France has changed its housing aid rules for international students, ending rent assistance for non-scholarship students from outside the European Union (EU), European Economic Area (EEA) and Switzerland from July 1, 2026.
The change follows the adoption of France's 2026 budget. Under the new rules, non-scholarship students from countries outside the EU, EEA and Switzerland, including those holding long-stay VLS-TS visas, will no longer be eligible for the country's APL housing benefit, which helps students cover part of their rent.
Students from the EU, EEA and Switzerland, as well as scholarship holders of any nationality, will continue to qualify for the housing benefit.

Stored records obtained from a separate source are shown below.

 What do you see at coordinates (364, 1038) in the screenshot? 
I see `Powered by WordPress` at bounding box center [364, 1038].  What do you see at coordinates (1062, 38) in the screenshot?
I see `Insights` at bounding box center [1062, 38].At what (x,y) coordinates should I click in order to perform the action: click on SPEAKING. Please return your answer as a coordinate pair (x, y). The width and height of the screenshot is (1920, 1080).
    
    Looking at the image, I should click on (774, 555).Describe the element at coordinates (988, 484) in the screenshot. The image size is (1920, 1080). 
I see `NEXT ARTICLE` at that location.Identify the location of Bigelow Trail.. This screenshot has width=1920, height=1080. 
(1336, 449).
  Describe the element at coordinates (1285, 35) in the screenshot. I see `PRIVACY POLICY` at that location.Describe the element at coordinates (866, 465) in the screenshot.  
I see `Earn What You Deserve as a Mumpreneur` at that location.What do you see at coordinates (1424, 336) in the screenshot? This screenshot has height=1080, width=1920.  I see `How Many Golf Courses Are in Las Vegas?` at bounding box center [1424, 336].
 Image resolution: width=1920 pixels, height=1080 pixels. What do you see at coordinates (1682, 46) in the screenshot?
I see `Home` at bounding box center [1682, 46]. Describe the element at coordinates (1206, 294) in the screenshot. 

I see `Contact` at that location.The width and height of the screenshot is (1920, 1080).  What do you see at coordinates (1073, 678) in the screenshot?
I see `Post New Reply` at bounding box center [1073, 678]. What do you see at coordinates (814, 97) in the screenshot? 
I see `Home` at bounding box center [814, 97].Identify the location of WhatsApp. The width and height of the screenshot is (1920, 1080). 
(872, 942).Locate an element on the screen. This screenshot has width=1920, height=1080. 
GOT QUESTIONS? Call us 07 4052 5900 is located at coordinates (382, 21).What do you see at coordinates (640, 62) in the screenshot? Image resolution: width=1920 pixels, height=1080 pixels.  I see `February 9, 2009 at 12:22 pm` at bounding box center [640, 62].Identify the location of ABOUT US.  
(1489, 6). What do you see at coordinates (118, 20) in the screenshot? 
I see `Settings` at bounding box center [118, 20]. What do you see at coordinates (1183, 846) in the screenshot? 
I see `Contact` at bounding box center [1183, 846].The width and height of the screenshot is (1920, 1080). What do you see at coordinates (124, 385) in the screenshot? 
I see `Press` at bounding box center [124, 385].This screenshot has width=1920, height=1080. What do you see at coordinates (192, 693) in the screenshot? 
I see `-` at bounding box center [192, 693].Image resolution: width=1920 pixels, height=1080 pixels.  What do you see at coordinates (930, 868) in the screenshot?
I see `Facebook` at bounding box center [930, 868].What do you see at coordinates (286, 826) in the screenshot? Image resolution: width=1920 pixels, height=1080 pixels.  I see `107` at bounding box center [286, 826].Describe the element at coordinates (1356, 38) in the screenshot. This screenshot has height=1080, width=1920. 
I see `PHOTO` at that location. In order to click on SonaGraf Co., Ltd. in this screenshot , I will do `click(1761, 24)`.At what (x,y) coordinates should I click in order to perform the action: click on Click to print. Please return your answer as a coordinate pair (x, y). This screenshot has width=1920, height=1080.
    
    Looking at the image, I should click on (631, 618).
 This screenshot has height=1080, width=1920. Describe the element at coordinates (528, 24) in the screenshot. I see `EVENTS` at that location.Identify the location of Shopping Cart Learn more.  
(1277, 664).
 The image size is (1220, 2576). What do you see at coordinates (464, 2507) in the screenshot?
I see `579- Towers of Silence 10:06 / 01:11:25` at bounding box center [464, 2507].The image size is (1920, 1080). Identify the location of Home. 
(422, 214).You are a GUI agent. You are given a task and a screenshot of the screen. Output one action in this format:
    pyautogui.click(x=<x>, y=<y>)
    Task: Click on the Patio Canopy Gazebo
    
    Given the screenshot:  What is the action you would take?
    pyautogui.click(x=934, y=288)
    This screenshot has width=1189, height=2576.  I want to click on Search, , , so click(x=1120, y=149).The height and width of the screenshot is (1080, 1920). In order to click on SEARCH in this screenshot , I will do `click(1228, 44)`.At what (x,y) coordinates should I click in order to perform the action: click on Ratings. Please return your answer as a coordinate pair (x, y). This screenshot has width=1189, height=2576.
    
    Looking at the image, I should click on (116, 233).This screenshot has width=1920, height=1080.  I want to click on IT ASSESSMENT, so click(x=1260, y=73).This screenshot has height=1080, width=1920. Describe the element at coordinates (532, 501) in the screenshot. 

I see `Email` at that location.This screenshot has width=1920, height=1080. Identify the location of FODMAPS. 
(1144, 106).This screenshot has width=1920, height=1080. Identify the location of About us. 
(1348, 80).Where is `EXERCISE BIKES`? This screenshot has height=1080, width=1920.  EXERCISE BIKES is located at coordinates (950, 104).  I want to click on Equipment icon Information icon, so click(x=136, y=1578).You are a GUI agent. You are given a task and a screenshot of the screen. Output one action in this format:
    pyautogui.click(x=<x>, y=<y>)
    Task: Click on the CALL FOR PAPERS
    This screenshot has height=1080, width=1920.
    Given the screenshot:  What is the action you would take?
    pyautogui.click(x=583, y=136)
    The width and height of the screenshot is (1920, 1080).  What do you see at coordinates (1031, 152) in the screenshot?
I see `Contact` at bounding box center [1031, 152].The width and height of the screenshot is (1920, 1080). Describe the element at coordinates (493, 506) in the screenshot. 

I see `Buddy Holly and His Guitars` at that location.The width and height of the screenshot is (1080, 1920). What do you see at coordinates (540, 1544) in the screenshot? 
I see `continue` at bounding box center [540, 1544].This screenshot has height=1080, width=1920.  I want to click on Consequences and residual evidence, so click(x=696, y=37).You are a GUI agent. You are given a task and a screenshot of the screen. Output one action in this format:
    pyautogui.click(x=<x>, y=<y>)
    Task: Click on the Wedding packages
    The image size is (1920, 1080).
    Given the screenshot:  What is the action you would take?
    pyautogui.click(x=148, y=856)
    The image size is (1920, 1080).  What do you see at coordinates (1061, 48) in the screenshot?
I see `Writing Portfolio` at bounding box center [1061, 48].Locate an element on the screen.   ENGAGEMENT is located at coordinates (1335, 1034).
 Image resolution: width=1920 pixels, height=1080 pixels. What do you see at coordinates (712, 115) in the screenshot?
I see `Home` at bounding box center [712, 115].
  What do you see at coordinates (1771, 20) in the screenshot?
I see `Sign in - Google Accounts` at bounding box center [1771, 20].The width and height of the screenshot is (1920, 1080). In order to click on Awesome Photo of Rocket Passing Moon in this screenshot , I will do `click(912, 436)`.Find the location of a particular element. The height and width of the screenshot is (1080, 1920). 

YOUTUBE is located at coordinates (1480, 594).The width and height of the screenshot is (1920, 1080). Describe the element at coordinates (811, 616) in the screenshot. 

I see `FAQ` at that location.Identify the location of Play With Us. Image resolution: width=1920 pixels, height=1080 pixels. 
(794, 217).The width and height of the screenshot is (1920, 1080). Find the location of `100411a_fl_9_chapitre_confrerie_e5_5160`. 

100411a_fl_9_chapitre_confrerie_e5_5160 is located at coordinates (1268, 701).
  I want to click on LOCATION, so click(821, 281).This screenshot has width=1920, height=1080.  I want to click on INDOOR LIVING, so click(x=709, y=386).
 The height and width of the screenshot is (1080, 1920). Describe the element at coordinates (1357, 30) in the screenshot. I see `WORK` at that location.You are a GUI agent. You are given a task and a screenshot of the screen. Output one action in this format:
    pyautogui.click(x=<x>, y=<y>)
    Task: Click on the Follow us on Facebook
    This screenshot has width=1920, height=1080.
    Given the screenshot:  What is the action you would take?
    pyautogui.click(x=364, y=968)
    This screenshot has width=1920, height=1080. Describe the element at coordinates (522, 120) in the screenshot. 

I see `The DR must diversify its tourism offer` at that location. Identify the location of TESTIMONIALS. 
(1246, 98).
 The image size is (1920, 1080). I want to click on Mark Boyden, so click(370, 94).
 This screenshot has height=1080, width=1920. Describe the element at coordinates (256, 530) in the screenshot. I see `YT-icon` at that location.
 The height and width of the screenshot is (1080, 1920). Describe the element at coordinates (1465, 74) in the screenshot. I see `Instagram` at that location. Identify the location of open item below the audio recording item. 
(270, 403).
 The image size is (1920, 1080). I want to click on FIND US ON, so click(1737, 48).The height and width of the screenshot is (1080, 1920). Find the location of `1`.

Government says move will reduce spending
The French government said the measure is intended to better target public assistance and reduce government spending. The 2026 budget also freezes APL payments at their 2025 level, with no adjustment for inflation.
According to official estimates cited in the article, the changes are expected to save more than €100 million from 2026 onwards.
The APL housing benefit typically provides students with between €100 and €250 per month to help meet rental costs.
New rules take effect from July 1
The new eligibility rules for APL housing aid take effect from July 1, 2026.
Under the revised rules, non-scholarship international students from outside the EU, EEA and Switzerland are no longer eligible for APL housing benefits. Students from the EU, EEA, Switzerland and scholarship holders continue to qualify for the assistance.
The article notes that some implementation details, including how the French Family Allowance Fund (CAF) will handle existing beneficiaries and transition arrangements, are still awaited.
Students affected by the change are advised to review their housing budgets and check for further updates on the implementation of the new rules.